A principal dificuldade relacionada a essa abordagem reside na tensão entre as expectativas normativas da democracia deliberativa e as características intrínsecas ao campo da Comunicação (de frágil equilíbrio entre as finalidades comerciais da indústria da informação e do entretenimento e certos códigos de ética que sustentam sua credibilidade junto ao público). À primeira vista, parece pouco provável que os media, cada vez mais concentrados em grandes corporações, dedicados na maior parte do tempo ao entretenimento barato de alto retorno em audiência e anunciantes, venham a constituir esferas de debate público. Este capítulo, porém, pretende aprofundar essa percepção da indústria da

102 informação de modo que se descubra se há lugar para a deliberação pública no campo da Comunicação de massa e, se assim for, quais são as características a condicionarem uma possível troca de argumentos.

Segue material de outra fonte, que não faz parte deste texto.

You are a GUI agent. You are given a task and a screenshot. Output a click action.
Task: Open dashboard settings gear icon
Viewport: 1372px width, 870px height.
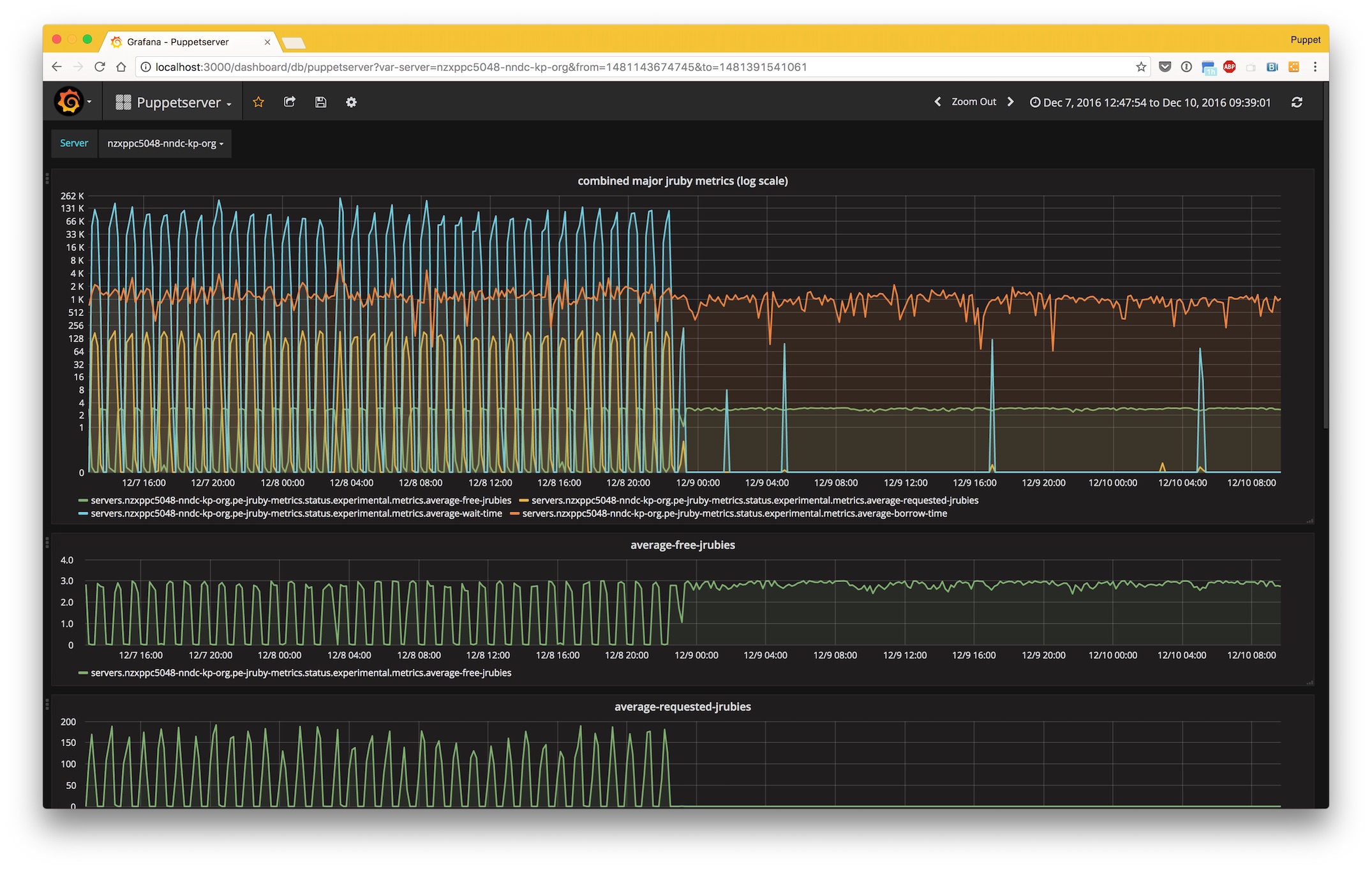coord(351,102)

Para tanto, primeiramente o capítulo apresenta as discussões mais recentes sobre a interface entre a Comunicação de Massa e a Política. Trata-se de uma abordagem sistemática das instituições, atores, interesses e práticas de modo a perceber as relações estabelecidas entre tais campos sociais. Perspectiva semelhante sustenta a análise do campo do Jornalismo, desenvolvida no tópico seguinte. O objetivo é lançar luz sobre jornalistas e empresas de comunicação como agentes que se colocam entre imperativos éticos e rotinas de produção frequentemente incongruentes. Fazendo um paralelo com o capítulo anterior, pretende-se discutir como os valores, interesses e práticas da indústria da informação exercem influência e condicionam a consecução dos valores deliberativos quando os media assumem sua função de promover e tomar parte de processos de debate público.